Reading text:
What is a Topological Constraint?
Definition: A limitation imposed by the structure of the circuit itself, independent of component values.
Example: Series RLC circuit
- Can only have impedance phase between -90° (pure C) and +90° (pure L)
- Cannot have φ_Z = +120° no matter what component values you choose
- This is a topological constraint
For spark circuits: The specific arrangement (R||C_mut) in series with C_sh creates a fundamental limit on how resistive the impedance can appear.
Deriving the Minimum Phase Angle
From our previous lesson, we have:
Y = [(G + jB₁) × jB₂] / [G + j(B₁ + B₂)]
where G = 1/R, B₁ = ωC_mut, B₂ = ωC_sh
The impedance phase is:
φ_Z = atan(-Im{Y}/Re{Y})
Question: For fixed C_mut and C_sh, which R value minimizes |φ_Z| (makes most resistive)?
Mathematical result: Taking derivative ∂φ_Z/∂G = 0 and solving:
G_opt = ω√[C_mut(C_mut + C_sh)]
Therefore:
R_opt_phase = 1 / [ω√(C_mut(C_mut + C_sh))]
At this resistance, the phase angle magnitude is minimized to:
φ_Z,min = -atan(2√[r(1 + r)])
where r = C_mut/C_sh (capacitance ratio)
Key insight: φ_Z,min depends only on the ratio r, not on absolute capacitance values or frequency!
The Critical Ratio r = 0.207
Let's find when φ_Z,min = -45° is achievable:
-45° = -atan(2√[r(1 + r)])
tan(45°) = 1 = 2√[r(1 + r)]
0.5 = √[r(1 + r)]
0.25 = r(1 + r) = r + r²
r² + r - 0.25 = 0
Using quadratic formula:
r = [-1 ± √(1 + 1)] / 2 = [-1 ± √2] / 2
Taking positive root:
r = (√2 - 1) / 2 ≈ 0.207
Critical insight:
- If r < 0.207: Can achieve φ_Z = -45° (with appropriate R)
- If r = 0.207: Minimum achievable phase is exactly -45°
- If r > 0.207: Cannot achieve φ_Z = -45° no matter what R you choose!
- If r ≥ 0.207: φ_Z,min is more negative than -45°
Typical Tesla Coil Values
Let's examine realistic scenarios:
Large topload, short spark:
C_mut = 10 pF, C_sh = 4 pF (2 feet)

Task input:
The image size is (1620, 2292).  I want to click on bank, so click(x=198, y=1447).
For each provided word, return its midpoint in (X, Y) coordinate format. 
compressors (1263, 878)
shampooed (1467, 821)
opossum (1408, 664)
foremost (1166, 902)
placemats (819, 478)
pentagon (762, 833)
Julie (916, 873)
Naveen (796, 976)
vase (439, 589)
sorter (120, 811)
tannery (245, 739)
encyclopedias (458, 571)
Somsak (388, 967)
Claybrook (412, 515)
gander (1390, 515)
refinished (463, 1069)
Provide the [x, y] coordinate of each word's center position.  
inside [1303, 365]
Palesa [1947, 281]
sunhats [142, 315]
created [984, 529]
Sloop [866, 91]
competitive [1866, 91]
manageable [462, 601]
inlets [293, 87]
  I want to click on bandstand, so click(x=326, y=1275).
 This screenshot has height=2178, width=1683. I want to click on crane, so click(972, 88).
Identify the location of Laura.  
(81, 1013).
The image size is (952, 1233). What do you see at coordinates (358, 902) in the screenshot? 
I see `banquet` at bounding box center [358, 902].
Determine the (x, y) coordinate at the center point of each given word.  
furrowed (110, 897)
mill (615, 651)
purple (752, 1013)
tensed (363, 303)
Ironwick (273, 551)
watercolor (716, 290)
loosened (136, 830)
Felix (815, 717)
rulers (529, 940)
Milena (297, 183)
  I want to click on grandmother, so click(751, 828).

Problems to work on:
**a)** From the text on topological constraints, repeat the passage that starts at the words "tan(45°) = 1" and ends after "(with appropriate R)".
**b)** In the rows, rewrite the lines that run from the line containing "vase (439, 589)" through the line containing "inlets [293, 87]", renaming "gander" as "goose" and leaving everything else unchanged. Give only those lines.
The text and the rows are separate material with no connection to each other.

Answers per task:
**a)**
tan(45°) = 1 = 2√[r(1 + r)]
0.5 = √[r(1 + r)]
0.25 = r(1 + r) = r + r²
r² + r - 0.25 = 0
Using quadratic formula:
r = [-1 ± √(1 + 1)] / 2 = [-1 ± √2] / 2
Taking positive root:
r = (√2 - 1) / 2 ≈ 0.207
Critical insight:
- If r < 0.207: Can achieve φ_Z = -45° (with appropriate R)

**b)**
vase (439, 589)
sorter (120, 811)
tannery (245, 739)
encyclopedias (458, 571)
Somsak (388, 967)
Claybrook (412, 515)
goose (1390, 515)
refinished (463, 1069)
Provide the [x, y] coordinate of each word's center position.  
inside [1303, 365]
Palesa [1947, 281]
sunhats [142, 315]
created [984, 529]
Sloop [866, 91]
competitive [1866, 91]
manageable [462, 601]
inlets [293, 87]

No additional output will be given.